Currently if a PTE points to a FS DAX page vm_normal_page() will
return NULL as these have their own special refcounting scheme. A
future change will allow FS DAX pages to be refcounted the same as any
other normal page.
Therefore vm_normal_page() will start returning FS DAX pages. To avoid
any change in behaviour callers that don't expect FS DAX pages will
need to explicitly check for this.
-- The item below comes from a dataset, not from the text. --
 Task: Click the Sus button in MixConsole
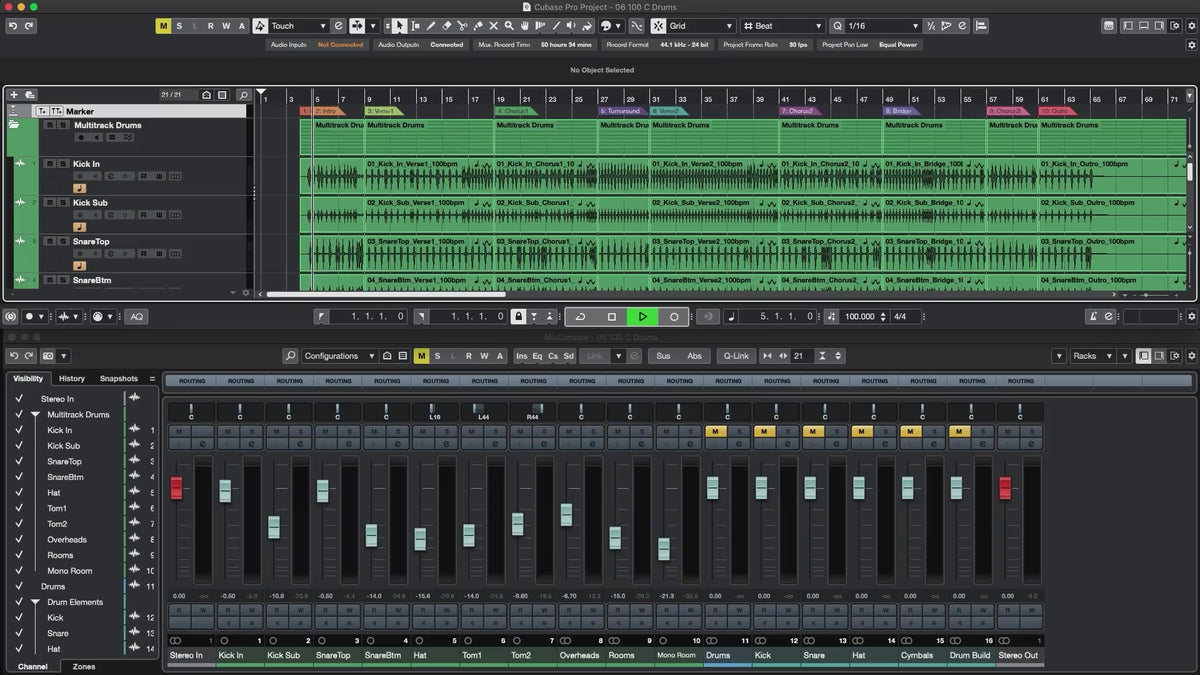(x=663, y=356)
As vm_normal_page() can already
return ZONE_DEVICE pages most callers already include a check for any
ZONE_DEVICE page.
However some callers don't, so add explicit checks where required.
Signed-off-by: Alistair Popple <apopple@nvidia.com>
---
arch/x86/mm/pat/memtype.c | 4 +++-
fs/proc/task_mmu.c | 16 ++++++++++++----
mm/memcontrol-v1.c | 2 +-
3 files changed, 16 insertions(+), 6 deletions(-)
diff --git a/arch/x86/mm/pat/memtype.c b/arch/x86/mm/pat/memtype.c
index 1fa0bf6..eb84593 100644
--- a/arch/x86/mm/pat/memtype.c
+++ b/arch/x86/mm/pat/memtype.c
@@ -951,6 +951,7 @@ static void free_pfn_range(u64 paddr, unsigned long size)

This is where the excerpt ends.